ENTRIES SUPPLIED:
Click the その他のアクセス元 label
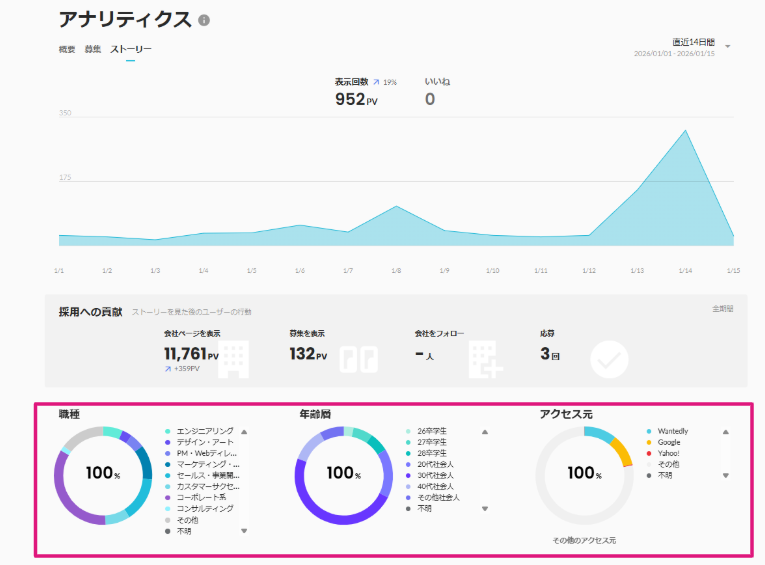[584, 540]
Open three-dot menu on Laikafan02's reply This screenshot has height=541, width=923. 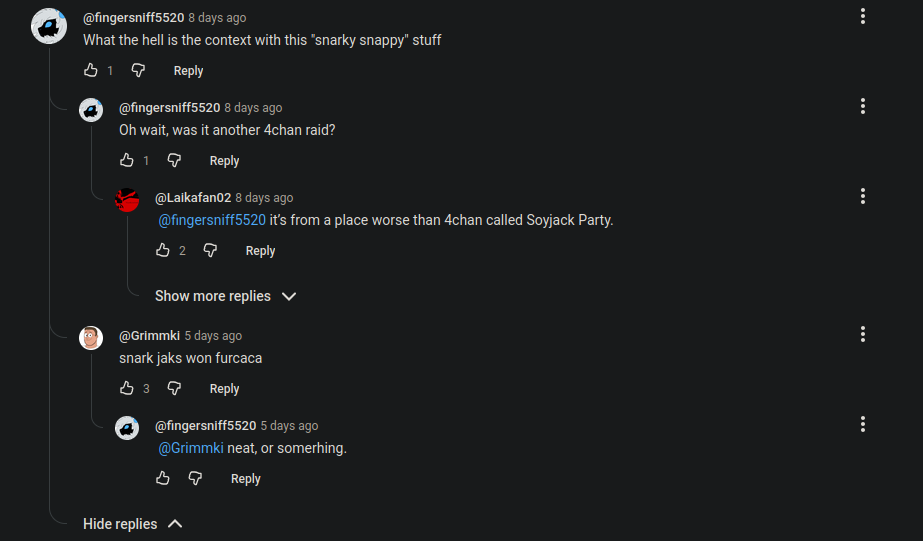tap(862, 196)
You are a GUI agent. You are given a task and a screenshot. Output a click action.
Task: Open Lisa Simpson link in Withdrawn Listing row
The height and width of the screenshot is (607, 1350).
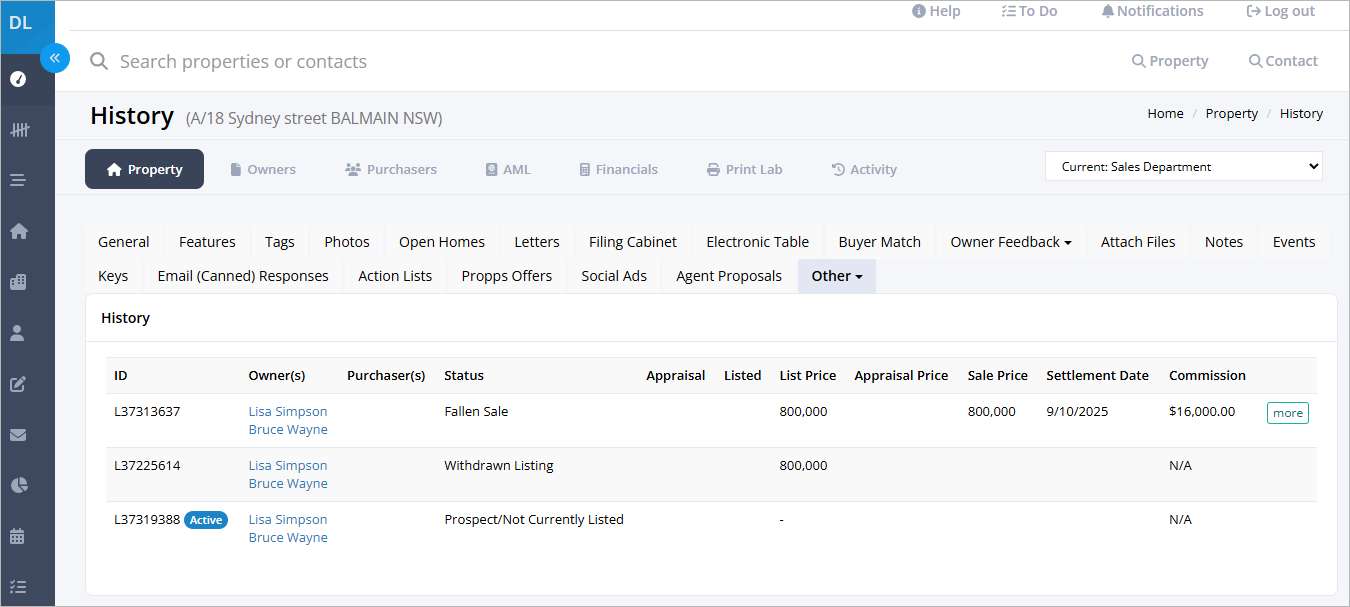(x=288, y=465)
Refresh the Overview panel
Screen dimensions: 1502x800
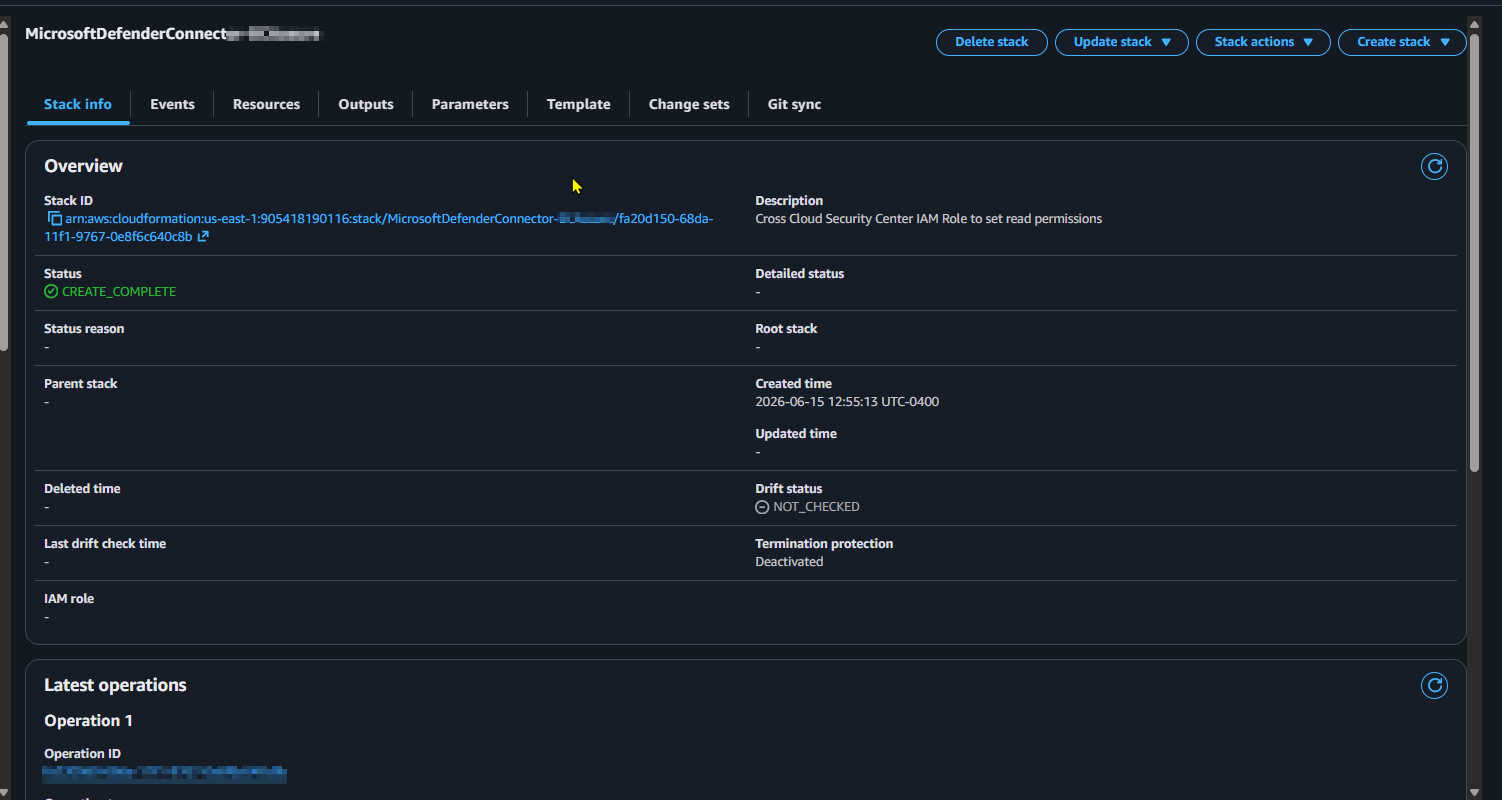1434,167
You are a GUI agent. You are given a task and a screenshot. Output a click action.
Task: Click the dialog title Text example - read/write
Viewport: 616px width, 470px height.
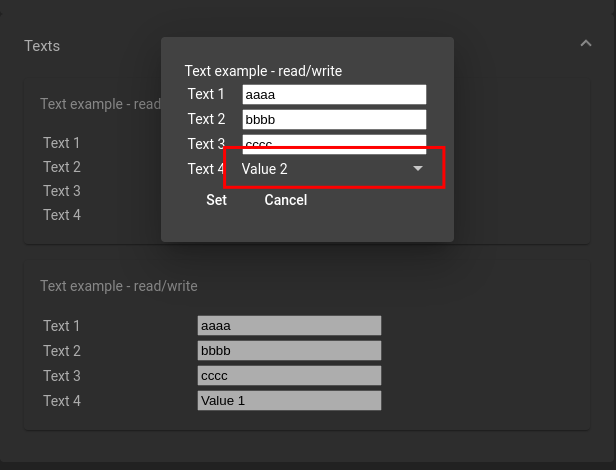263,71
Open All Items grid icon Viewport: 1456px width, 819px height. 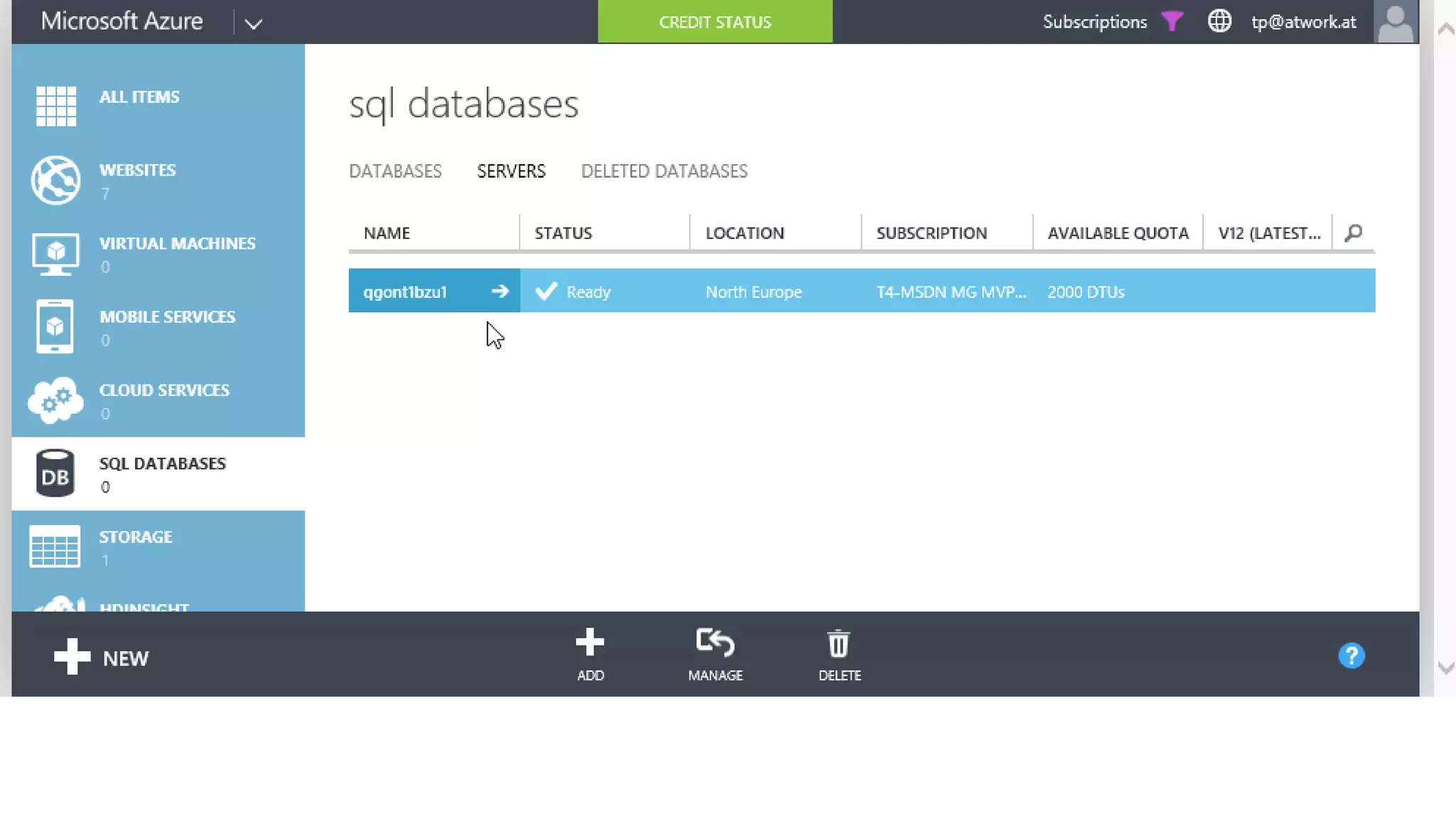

GOAL: Could you swap "Viewport" for "Screen size" in the lines from the one with "Refresh the Overview panel" through the end of the lines, changing nothing else and leaving the pictures out?

RESULT:
Refresh the Overview panel
Screen dimensions: 1502x800
1434,167
You are a GUI agent. You are given a task and a screenshot. Output a click action.
Task: Click the dialog title Text example - read/write
Screen size: 616px width, 470px height.
263,71
Open All Items grid icon Screen size: 1456px width, 819px height. 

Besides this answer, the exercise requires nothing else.